--- Extracted entries ---

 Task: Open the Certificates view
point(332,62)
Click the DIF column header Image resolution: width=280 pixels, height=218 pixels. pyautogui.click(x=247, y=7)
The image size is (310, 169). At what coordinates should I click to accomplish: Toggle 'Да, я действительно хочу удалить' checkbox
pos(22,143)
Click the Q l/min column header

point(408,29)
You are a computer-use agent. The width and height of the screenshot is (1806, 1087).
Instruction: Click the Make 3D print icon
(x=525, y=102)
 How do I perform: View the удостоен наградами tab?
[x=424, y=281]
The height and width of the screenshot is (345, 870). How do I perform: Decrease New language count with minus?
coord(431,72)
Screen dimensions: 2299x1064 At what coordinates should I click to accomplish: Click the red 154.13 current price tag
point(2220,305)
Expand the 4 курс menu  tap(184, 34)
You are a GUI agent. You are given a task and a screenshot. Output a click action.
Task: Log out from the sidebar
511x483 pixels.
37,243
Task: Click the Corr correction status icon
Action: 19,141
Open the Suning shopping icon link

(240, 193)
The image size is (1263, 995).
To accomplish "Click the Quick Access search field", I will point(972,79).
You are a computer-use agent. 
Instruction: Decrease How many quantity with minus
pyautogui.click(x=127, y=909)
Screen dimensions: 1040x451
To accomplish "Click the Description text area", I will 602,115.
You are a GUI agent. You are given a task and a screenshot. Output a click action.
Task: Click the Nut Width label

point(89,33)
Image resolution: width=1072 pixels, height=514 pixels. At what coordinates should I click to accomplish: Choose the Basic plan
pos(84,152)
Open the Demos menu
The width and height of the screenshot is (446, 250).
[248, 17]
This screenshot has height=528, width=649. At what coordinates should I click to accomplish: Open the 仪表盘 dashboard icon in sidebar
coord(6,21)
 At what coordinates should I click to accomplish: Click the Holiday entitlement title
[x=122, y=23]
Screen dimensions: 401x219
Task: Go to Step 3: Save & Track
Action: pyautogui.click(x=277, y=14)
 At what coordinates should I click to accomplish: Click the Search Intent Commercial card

---

__Written problem__. Pull out every line from the entries above that contains the word "Open", and copy each one in full.

__The response__.
 Task: Open the Certificates view
Open the Suning shopping icon link
Open the Demos menu
This screenshot has height=528, width=649. At what coordinates should I click to accomplish: Open the 仪表盘 dashboard icon in sidebar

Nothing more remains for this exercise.